The Treasury Department launched the $25 billion Emergency Rental Assistance Program (ERAP) to distribute the funds. However, the money won’t be distributed to your account like a stimulus check. Instead, states apply and funds are distributed based on need. Not every state will get the same amount. States will have their amount allocated by January 26.

[ Read: How to Avoid an Eviction If You Can’t Pay Rent

According to the Treasury, an eligible household is defined as a “renter household that has a household income at or below 80% of the area medium.” Additionally, at least one or more individual living in the household must:

  • Qualify for unemployment or have experienced a drop in hours or income at their job. 
  • Be able to demonstrate that they would be a risk of homelessness or housing instability without aid. 

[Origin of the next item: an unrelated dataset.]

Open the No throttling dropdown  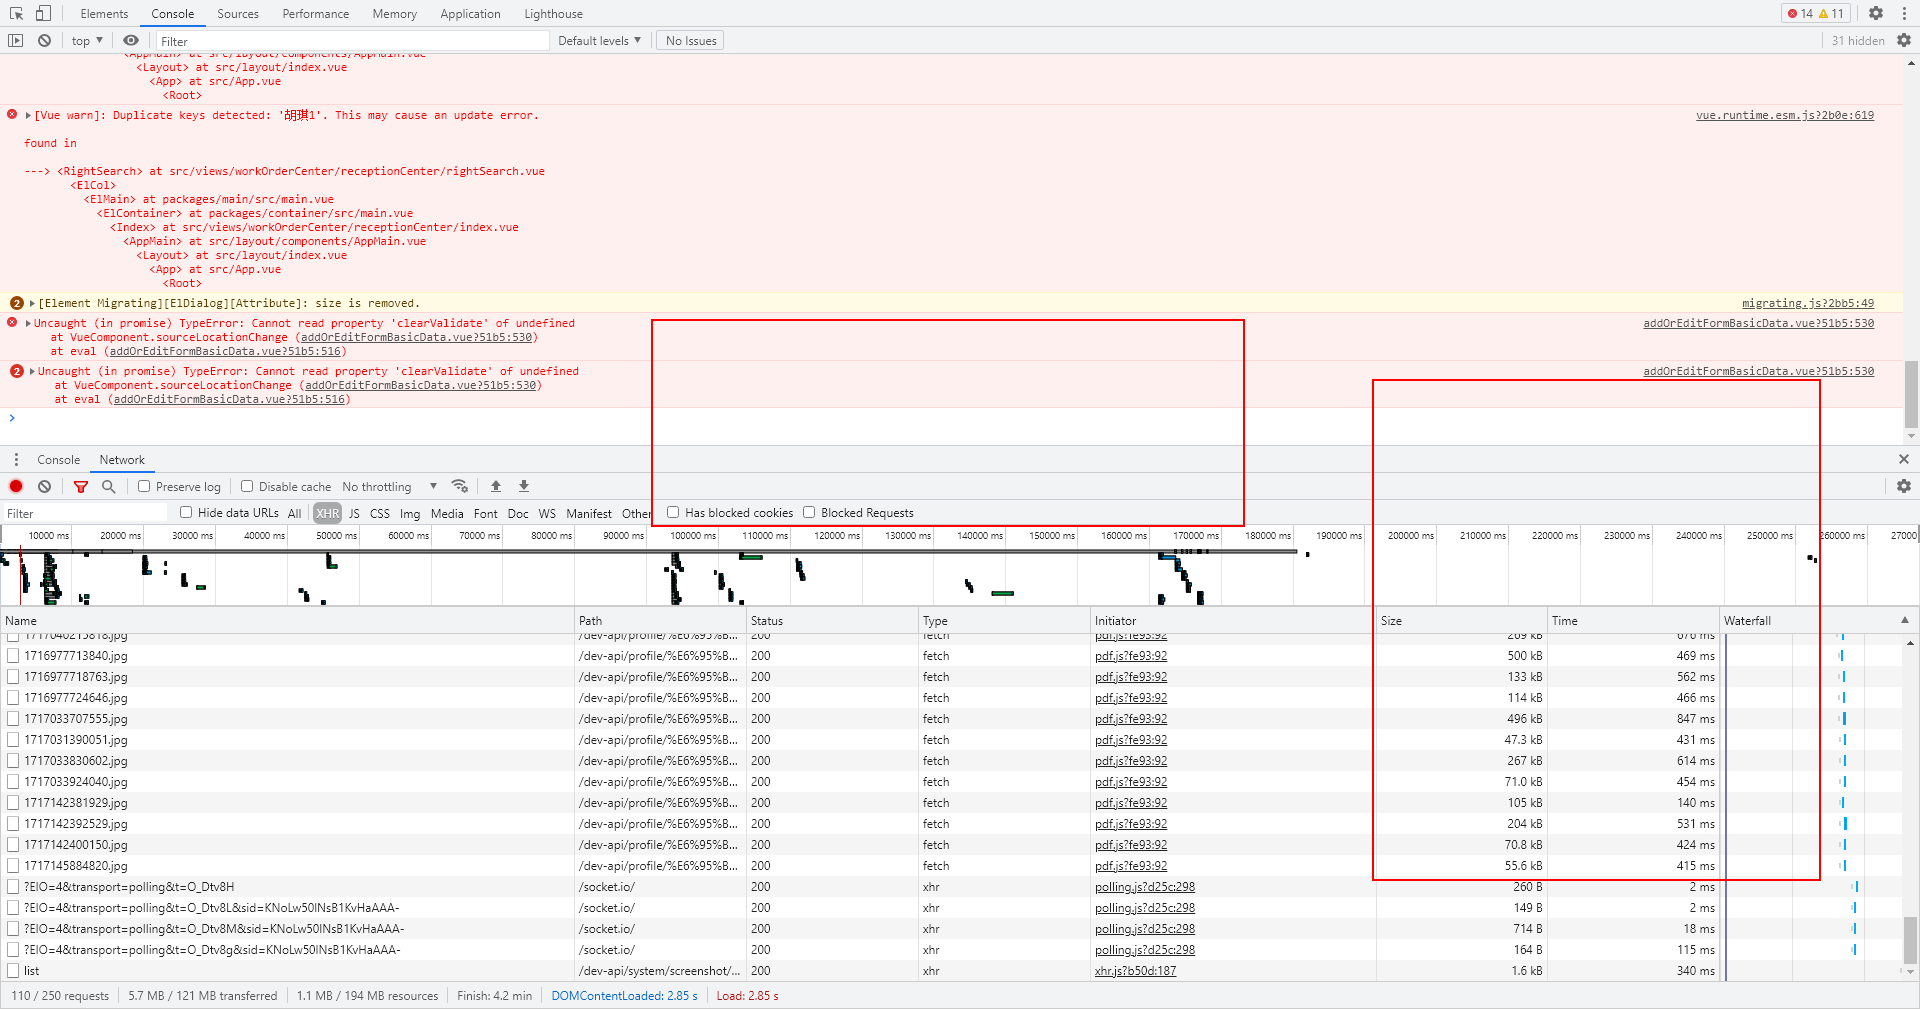tap(389, 487)
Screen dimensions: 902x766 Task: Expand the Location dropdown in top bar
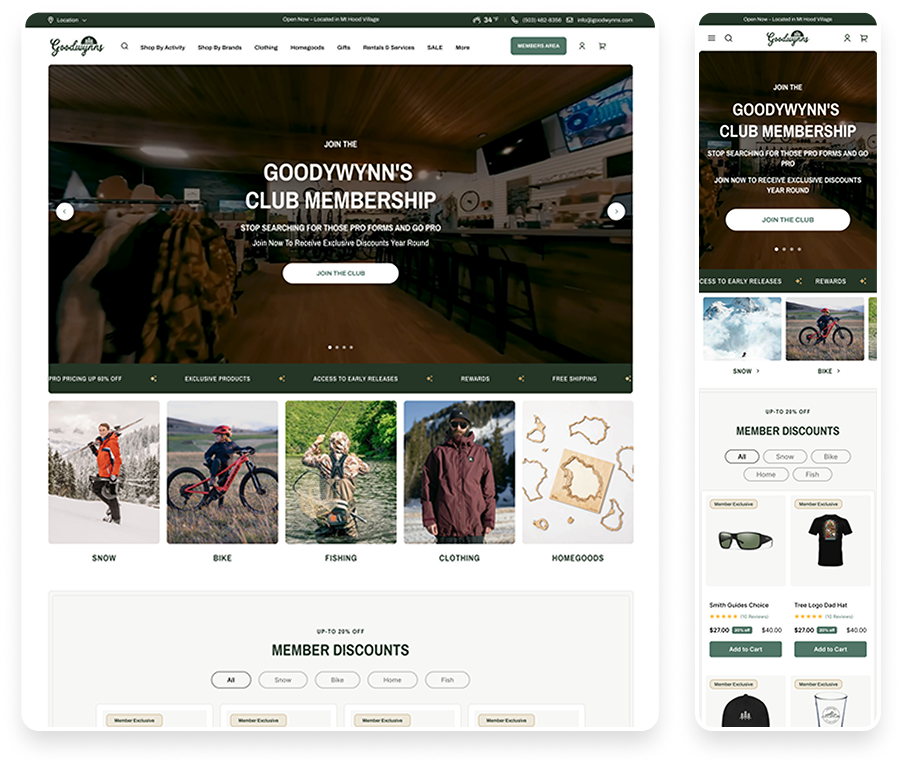coord(67,19)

If eligible, a household could receive up to 12 months of assistance from the package, with the possibility of three extra months if states have additional funds. But this money doesn’t come in the form of a check. It can only be used for payments of rent, utilities or home energy costs

How to apply

Many states and counties have created their own assistance programs to fill the gaps that federal protections have missed — but this can make it hard to keep track of state assistance since some programs are still being set up. The National Low Income Housing Coalition keeps an updated list of 550 state programs. 

To check if your state or county already has rental assistance funds and whether you’re eligible, you can click here. If you can’t find enough data on your area, you can contact your state’s housing department, a local government website, or local housing groups to learn how to apply.  The eviction moratorium currently is set to end January 31, though the possibility of it being extended through September is likely. But you’ll still want to apply as soon as possible to receive your benefits.

Sarah Saadian, Vice President of Public Policy with the National Low Income Housing Coalition, told us, “We’re encouraging state and localities to make it as easy as possible for renters to apply. And really minimize the amount of red tape and additional hurdles that are put in place.”

What’s next for rental assistance?

As Americans wait for a possible round of funding from Biden’s administration, at some point, we have to wonder why renters were hit the hardest. “Rental assistance alone will not ensure the housing and economic stability of low-income renters,” Block adds. Extending the eviction moratorium and strengthening it so loopholes can no longer be exploited is an essential step. Most tenants are still not aware of the rights they have under the eviction moratorium. 

[ Read: Warning: Landlords Are Exploiting Loopholes in the Eviction Moratorium ]

“It’s really important that Congress shifts its focus to address the underlying structural reasons this pandemic has had such a broad negative impact on renters,” says Saadain. Whether through expanding housing vouchers (currently only every one in four people who need it receive one) as Saadain suggests or other means, action must be taken — or millions of renters could face the consequences of having a record of eviction. 

We welcome your feedback on this article. Contact us at inquiries@thesimpledollar.com with comments or questions.

Image credit: Madeleine Prenner /Getty Images

Experts cited

Mariel Block is a Staff Attorney with the National Housing Law Project. She advocates for the preservation of federally subsidized housing developments and the housing rights of survivors of domestic violence. Before joining NHLP, Mariel was a Hearing Examiner with the City of Berkeley’s Rent Stabilization Board, where she conducted Rent Board and Berkeley Housing Authority administrative hearings.


As Vice President of Public Policy, Sarah Saadian oversees NLIHC’s broad congressional portfolio. Sarah previously worked with Enterprise Community Partners as a Senior Analyst, where she focused on appropriations for federal housing and community development programs. Prior to Enterprise, Sarah served as Policy Counsel at Rapoza Associates, where she worked largely on rural development issues. While a Legislative and Policy Analyst at the National Community Reinvestment Coalition, Sarah’s portfolio included expanding access to mortgage and small business credit.